-- Start of Items --

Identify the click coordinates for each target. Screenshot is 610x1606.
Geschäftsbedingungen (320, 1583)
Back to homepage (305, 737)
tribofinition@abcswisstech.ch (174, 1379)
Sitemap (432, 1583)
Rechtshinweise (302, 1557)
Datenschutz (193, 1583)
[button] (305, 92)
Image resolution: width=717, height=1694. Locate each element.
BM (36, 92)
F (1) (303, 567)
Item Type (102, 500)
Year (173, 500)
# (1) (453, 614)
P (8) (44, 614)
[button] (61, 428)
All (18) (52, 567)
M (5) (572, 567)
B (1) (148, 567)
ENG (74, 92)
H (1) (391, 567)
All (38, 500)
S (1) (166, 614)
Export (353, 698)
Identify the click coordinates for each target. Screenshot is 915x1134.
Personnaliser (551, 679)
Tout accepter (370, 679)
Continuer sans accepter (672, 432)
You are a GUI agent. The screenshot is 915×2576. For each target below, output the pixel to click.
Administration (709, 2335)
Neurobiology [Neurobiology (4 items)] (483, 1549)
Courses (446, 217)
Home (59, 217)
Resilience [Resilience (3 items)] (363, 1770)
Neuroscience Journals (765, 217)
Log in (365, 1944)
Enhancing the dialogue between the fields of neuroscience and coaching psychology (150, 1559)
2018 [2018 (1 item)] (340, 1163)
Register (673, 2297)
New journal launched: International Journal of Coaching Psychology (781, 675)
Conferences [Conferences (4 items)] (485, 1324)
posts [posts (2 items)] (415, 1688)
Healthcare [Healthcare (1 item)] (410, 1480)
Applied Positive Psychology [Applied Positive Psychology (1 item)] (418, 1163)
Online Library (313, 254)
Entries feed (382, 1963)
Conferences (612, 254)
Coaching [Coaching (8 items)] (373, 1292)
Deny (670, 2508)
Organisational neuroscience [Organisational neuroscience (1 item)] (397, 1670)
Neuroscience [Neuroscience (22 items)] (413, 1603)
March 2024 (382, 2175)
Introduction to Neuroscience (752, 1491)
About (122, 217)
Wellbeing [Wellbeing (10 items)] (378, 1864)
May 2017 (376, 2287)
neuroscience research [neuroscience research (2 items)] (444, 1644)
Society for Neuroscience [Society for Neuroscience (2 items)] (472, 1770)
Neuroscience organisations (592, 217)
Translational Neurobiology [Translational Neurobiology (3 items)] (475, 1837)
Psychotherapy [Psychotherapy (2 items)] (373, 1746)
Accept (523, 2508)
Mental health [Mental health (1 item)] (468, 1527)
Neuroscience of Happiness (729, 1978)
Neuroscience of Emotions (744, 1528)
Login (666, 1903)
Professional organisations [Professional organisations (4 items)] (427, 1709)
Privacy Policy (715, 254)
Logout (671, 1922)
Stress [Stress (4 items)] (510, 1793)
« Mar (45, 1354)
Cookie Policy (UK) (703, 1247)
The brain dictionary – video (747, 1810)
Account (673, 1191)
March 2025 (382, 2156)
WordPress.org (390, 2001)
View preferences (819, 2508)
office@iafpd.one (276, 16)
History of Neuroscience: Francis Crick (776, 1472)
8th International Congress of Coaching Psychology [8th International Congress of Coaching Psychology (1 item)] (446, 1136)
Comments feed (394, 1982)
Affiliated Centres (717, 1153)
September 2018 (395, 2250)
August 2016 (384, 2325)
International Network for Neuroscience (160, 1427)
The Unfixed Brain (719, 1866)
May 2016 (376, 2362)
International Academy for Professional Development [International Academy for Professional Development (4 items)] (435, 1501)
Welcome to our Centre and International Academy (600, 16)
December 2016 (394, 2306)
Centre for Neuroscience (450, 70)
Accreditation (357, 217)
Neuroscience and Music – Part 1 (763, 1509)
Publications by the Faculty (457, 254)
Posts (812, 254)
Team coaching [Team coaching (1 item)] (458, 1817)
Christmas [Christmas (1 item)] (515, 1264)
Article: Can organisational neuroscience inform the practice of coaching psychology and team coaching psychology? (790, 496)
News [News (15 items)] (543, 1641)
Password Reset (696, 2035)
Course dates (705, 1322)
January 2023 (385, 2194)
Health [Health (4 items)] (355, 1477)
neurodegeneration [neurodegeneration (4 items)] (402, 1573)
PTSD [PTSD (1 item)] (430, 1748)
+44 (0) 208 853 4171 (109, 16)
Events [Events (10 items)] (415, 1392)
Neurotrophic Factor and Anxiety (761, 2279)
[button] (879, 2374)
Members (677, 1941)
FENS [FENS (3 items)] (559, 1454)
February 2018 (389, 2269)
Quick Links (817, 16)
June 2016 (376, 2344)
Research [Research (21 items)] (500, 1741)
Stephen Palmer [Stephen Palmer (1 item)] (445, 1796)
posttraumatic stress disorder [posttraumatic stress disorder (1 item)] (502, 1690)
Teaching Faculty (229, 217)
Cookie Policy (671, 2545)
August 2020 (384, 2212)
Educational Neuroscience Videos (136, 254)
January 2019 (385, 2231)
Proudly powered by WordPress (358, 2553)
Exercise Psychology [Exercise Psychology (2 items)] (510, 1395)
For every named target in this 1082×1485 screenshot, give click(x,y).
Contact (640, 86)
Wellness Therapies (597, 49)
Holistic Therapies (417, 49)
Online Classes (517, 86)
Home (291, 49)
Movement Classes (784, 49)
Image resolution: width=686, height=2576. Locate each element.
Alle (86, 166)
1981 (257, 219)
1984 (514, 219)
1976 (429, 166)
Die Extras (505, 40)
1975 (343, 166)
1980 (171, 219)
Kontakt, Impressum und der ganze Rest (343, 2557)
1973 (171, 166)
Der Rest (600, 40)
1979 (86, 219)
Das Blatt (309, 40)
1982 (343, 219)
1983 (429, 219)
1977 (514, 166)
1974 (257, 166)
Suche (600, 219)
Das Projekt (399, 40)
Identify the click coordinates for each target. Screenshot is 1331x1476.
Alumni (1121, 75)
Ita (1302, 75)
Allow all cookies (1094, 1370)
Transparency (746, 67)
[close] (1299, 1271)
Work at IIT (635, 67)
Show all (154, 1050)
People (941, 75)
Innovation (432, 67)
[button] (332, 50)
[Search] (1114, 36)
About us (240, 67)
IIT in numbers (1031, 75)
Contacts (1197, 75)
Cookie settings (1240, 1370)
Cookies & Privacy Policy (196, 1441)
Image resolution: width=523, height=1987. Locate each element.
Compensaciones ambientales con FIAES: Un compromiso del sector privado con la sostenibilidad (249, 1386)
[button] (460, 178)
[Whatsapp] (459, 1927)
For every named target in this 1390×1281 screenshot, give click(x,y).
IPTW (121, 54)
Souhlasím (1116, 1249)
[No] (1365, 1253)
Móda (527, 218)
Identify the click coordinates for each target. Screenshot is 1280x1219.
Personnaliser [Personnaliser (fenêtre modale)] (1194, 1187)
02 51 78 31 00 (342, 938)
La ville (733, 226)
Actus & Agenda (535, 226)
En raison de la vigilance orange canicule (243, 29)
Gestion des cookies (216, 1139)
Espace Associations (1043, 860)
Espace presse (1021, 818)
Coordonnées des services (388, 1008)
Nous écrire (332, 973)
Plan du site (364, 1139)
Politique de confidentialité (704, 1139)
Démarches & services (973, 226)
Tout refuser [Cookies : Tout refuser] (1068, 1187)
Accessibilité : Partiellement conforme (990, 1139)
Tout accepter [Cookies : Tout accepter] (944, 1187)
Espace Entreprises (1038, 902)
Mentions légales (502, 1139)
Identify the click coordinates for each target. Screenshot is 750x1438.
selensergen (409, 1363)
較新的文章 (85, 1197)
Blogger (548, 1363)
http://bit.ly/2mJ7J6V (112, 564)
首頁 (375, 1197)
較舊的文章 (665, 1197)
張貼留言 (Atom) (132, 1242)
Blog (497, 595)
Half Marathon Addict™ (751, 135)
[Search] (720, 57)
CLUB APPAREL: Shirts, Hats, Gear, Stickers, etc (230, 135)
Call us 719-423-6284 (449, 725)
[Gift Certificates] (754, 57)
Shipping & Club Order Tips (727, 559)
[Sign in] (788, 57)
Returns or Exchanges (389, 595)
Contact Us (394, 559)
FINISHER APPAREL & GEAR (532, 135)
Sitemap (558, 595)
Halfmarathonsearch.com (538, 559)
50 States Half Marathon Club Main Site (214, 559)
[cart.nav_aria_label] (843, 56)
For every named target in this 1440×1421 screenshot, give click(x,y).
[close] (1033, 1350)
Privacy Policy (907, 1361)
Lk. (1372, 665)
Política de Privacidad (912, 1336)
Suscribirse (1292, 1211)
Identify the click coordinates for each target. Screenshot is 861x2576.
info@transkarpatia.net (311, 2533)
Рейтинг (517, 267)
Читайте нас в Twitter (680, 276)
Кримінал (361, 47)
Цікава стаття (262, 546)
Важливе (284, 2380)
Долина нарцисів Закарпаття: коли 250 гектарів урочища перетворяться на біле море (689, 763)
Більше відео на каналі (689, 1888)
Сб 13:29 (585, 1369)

-- End of Items --

■ **Written instruction**: Reproduce everything from the very start of the data down to and including the line that contains "[button] (305, 92)", with each line copied unchanged.

■ **Solution to the exercise**:
Identify the click coordinates for each target. Screenshot is 610x1606.
Geschäftsbedingungen (320, 1583)
Back to homepage (305, 737)
tribofinition@abcswisstech.ch (174, 1379)
Sitemap (432, 1583)
Rechtshinweise (302, 1557)
Datenschutz (193, 1583)
[button] (305, 92)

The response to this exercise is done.